Por Tulio Bucchioni, Antropólogo e pesquisador na área de gênero e sexualidade 

Gostaria de começar com uma pergunta: o que é necessário para uma pessoa se tornar politicamente ativa? Se tentarmos responder espontaneamente essa questão, talvez nos deparássemos com uma combinação de alguma experiência e/ou consciência de desigualdades e direitos, uma dose de rebeldia e determinação, um pouco de coragem.
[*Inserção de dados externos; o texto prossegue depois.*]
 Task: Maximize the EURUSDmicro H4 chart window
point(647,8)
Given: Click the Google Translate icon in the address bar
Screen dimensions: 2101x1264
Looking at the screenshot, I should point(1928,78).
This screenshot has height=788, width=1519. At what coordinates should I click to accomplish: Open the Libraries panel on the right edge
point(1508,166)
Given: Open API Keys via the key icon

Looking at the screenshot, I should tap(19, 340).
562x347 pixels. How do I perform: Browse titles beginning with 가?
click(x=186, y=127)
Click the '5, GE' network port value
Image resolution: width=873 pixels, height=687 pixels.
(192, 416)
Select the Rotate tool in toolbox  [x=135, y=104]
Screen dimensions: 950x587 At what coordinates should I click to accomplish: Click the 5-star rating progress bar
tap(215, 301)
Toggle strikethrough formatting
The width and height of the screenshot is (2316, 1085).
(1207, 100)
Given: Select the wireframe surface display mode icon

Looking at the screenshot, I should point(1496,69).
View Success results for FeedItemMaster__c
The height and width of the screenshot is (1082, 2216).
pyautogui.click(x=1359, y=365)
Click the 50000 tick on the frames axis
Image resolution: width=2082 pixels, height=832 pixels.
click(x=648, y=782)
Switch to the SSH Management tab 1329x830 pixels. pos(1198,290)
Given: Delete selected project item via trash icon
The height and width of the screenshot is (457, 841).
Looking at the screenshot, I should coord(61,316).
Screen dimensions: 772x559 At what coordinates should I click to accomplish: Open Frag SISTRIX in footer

No caso de ativistas LGBT comprometidos com a defesa da diversidade e da igualdade de gênero e de sexualidade, porém, é preciso dar alguns passos para trás. Em primeiro lugar, para ser uma pessoa LGBT politicamente ativa é preciso não apenas “sair do armário”, mas estar confortável e confiante com relação a sua identidade e prática sexual. Isso porque agir politicamente como um ativista LGBT equivale a assumir publicamente uma identidade e/ou uma prática sexual não-normativa – o que pode significar desde a quebra de relações familiares, de amizades e afetos, até o surgimento e enfrentamento de ameaças e violências diversas. Mas como experimentar confiança e conforto sendo LGBT em um país tão LGBTfóbico como o Brasil?

Respostas não são óbvias, nem fáceis. Se para a população em geral a capacidade de participação política está diretamente relacionada com a possibilidade de sobreviver com o mínimo de dignidade e liberdade, com acesso a emprego e alimentação, por exemplo, os caminhos para a confiança e o conforto em ser LGBT e agir politicamente em torno disso envolvem também importantes fatores emocionais – como a capacidade de se construir autoestima e alguma estrutura de afeto que permita superar experiências negativas de exclusão, violência e solidão, entre outras. Nesse sentido, a conexão entre experiências individuais e coletivas da comunidade LGBT é um passo fundamental para tornar possível a ação política em nome de todo um grupo social.  

Por fim, é preciso ter em conta a dimensão da complexidade da relação entre a participação política de pessoas LGBT e a ocupação do espaço público no Brasil. Um exercício eficiente para aguçar nossa percepção da LGBTfobia na sociedade brasileira é se perguntar: quantas são as lideranças e pessoas que ocupam cargos políticos assumidamente LGBT? Entre essas pessoas, quantas fazem da política um lugar para a luta pela garantia de direitos sexuais e reprodutivos e a defesa intransigente da diversidade e da igualdade de gênero e de sexualidade?

Como se vê, os desafios são muitos e os obstáculos do contexto brasileiro não podem ser subestimados. Ainda assim, é alentador constatar que a força dos movimentos feminista e LGBT e a discussão sobre gênero e sexualidade no Brasil e no mundo já se tornaram uma marca do momento histórico em que vivemos. Esmiuçar as experiências LGBT, os significados de viver identidades e práticas sexuais não-normativas, valorizar a memória e a história da comunidade, entre outros aspectos, são caminhos para se construir respostas à altura de nossos desafios para uma maior participação política.